**WORK INSTRUCTIONS**
Begin your copy at the line that holds "This screenshot has height=488, width=606." and carry it through the final line of the data, writing out each line exactly and omitting pictures.
++++ DATA FOR REVIEW ++++
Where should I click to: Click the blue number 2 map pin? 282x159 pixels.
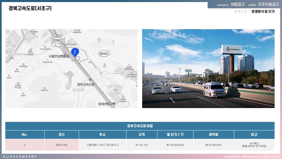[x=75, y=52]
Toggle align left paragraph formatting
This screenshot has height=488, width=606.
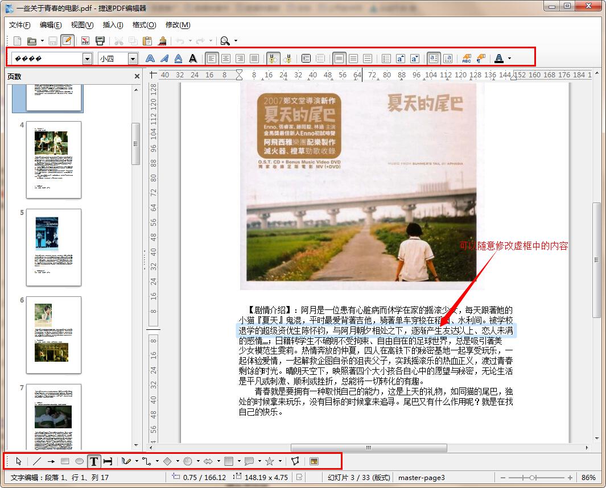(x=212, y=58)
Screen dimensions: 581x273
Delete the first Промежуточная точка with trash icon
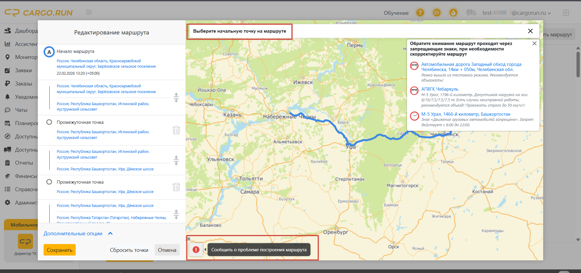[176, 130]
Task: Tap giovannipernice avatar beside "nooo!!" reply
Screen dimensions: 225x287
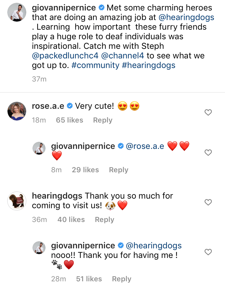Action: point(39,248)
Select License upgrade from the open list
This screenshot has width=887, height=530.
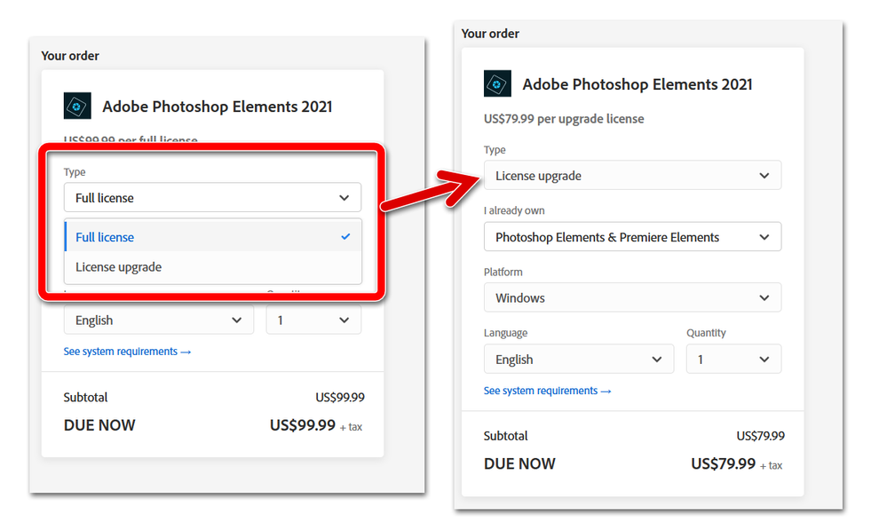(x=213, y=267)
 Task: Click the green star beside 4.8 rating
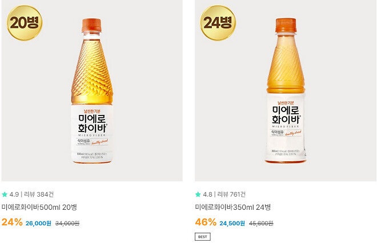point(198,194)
++++
**YOUR RESPONSE**
This screenshot has height=488, width=606.
(x=212, y=58)
Screen dimensions: 581x273
Delete the first Промежуточная точка with trash icon
[176, 130]
Task: Tap giovannipernice avatar beside "nooo!!" reply
Screen dimensions: 225x287
Action: point(39,248)
Select License upgrade from the open list
This screenshot has width=887, height=530.
(x=213, y=267)
 Task: Click the green star beside 4.8 rating
point(198,194)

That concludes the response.